• EXERCICES À TRAITER:
[1] Reproduisez fidèlement tout ce qui va de « J’ai vu pourtant, j’ai » jusqu'à « à son avilissement. » dans le texte sur l'avilissement de l'homme.
[2] D'après le texte sur l'avilissement de l'homme, que laisse derrière lui un idéal qu'on n'efface pas facilement ? Relevez les trois termes employés.
[3] Prolongez le texte sur l'avilissement de l'homme en rédigeant la suite qui vient après sa dernière phrase.

• EXTRAIT ÉTUDIÉ:
Ceux qu'on ne peut plus humilier

Il existe bien des façons d’abrutir un homme, de le dégrader, de le réduire ; pourtant, les moyens d’y totalement parvenir sont malaisés : un sursaut souvent étreint l’esprit humain où, même maltraité, réside un reste de résistance personnelle qui l’incite à ne pas profondément se replier, s’avachir ou déchoir ; il ne se dévoie alors jamais complètement ; un acier plié au-delà d’une certaine force tend à se rompre – il y a de l’acier dans l’esprit –, et la personne assujettie à ce point de tension préfère encore mourir. Un fond de valeur émane toujours des êtres qui se sont constitués un principe même lointain d’élévation, de distinction ou de grandeur – car on ne peut vivre sans s’estimer, il faut se croire ressembler à un modèle même vague, on tâche toujours à se conformer à une vision fixée comme potentiel accessible. C’est qu’on n’efface pas un idéal aussi facilement, il en reste une chaleur, une aura, une couleur, atténuée peut-être mais qui ne peut s’effacer ni s’altérer tout à fait, en tous cas s’inverser, et qui continue de servir de repère à celui qui, autrefois, entretint le sentiment de sa dignité ou l’espéra, et qui le poursuit comme un but constant ainsi que l’image de ses héros intériorisés de fiction. On ne lèse pas ni n’abaisse un individu sans y soulever une moindre conscience de son altérité d’avec son passé et d’avec son idéal. On n’avilit jamais entièrement ce qui conserve en idée une noblesse, ce qui garde une mémoire de ses actes et de ses rêves passés, et qui, à grands cris de l’âme, ne se résout pas d’abandonner sa cohérence.

J’ai vu pourtant, j’ai bien vu la meilleure façon, économe en énergie et en violence, d’y réussir – je l’ai vue une fois, et dorénavant je la rencontre partout, elle surgit avec omniprésence de la toile de la réalité même comme une interprétation, comme une hypothèse que confirme à présent le monde en tous lieux ; elle imprègne tout l’homme, elle est son support et son motif principaux, découverts, révélés, pour toujours. Si par exemple vous regardez une plante avec le sentiment nouveau d’attributs vivants, et si vos examens corroborent la vérité de ce sentiment, la plante change à votre perception, ce n’est plus la même plante : ainsi regardé-je l’homme contemporain en la façon dont il a accepté et participe à son avilissement.

• SECTION DES DONNÉES:
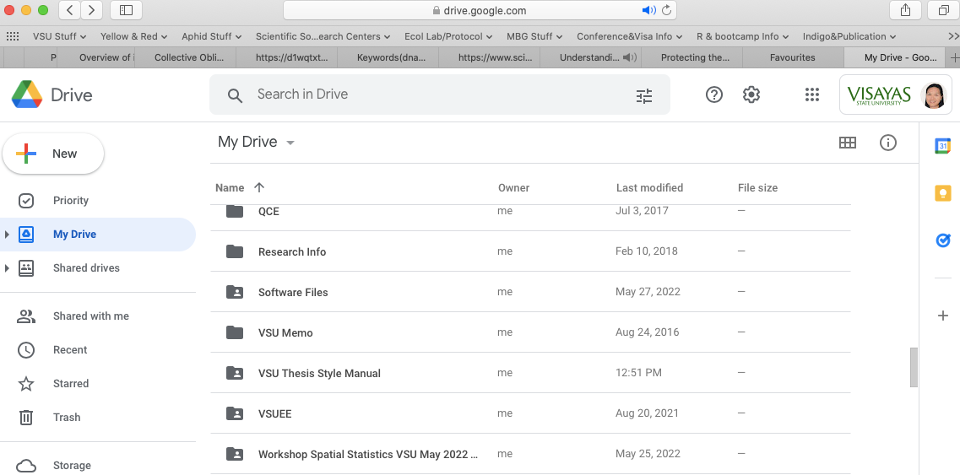960x475 pixels.
Task: Open search filter options in search bar
Action: 644,96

• CORRIGÉ DES EXERCICES:
[1]
J’ai vu pourtant, j’ai bien vu la meilleure façon, économe en énergie et en violence, d’y réussir – je l’ai vue une fois, et dorénavant je la rencontre partout, elle surgit avec omniprésence de la toile de la réalité même comme une interprétation, comme une hypothèse que confirme à présent le monde en tous lieux ; elle imprègne tout l’homme, elle est son support et son motif principaux, découverts, révélés, pour toujours. Si par exemple vous regardez une plante avec le sentiment nouveau d’attributs vivants, et si vos examens corroborent la vérité de ce sentiment, la plante change à votre perception, ce n’est plus la même plante : ainsi regardé-je l’homme contemporain en la façon dont il a accepté et participe à son avilissement.

[2] une chaleur, une aura, une couleur

[3]
Notre système écrasant osa autrefois, paraît-il, réclamer de ses travailleurs des tâches impossibles pour briser en lui l’impression de sa capacité et de sa valeur : il trouva pourtant que ça ne marchait pas tout à fait, parce que ces travailleurs ressortaient en quelque sorte élevés des efforts qu’ils avaient nourris à répondre coûte que coûte à ces objectifs extraordinaires autant qu’inatteignables. Si ne pas y parvenir ne les humiliait pas, c’est parce qu’ils se sentaient encore grandis de volontés surprenantes qu’on leur exacerbait et qu’ils avaient su déployer comme des ressources intérieures, insues et déduites par l’effort. Par leur œuvre si réelle, même sans réussir jusqu’à l’inaccessible degré qu’on leur avait défini, même si de désespérantes autorités leur reprochaient ensuite facilement l’échec, ils se savaient avoir agi avec vaillance et insistance, ils n’imaginaient pas comment on eût pu faire mieux à leur place, une valeur les étreignait malgré tout, ils avaient indéniablement développé des facultés, n’étant atteints que dans leur obéissance et nullement dans l’estime de leur œuvre : en leur humilité, ils recevaient paradoxalement tout blâme avec la fierté du service rendu, du meilleur effort personnel possible, du plus efficace don d’eux-mêmes. Ils se savaient avoir évolué, fût-ce dans l’accablement le plus radical de leurs forces et de leur volonté, et leur insuffisance ne résonnait pas entièrement pour eux comme un abandon ou une lâcheté. Ces êtres n’étaient pas foncièrement dégradés, je veux dire en et pour eux-mêmes, mais ils s’étaient brisés « au travail », voilà. Un forçat jamais ne fut quelqu’un qui se méprisa ou qui se figura in petto le mérite de son état. On ne délabre pas un caractère et une conscience par le travail, car dans n’importe lequel, même le plus durement stupide, l’esprit humain trouve quelque chose à s’améliorer. On peut exceller aussi bien à casser des pierres, et y concentrer son application jusqu’à un bon rendement et une performance réelle, inimitables, idiosyncratiques, preuve d’une individualité.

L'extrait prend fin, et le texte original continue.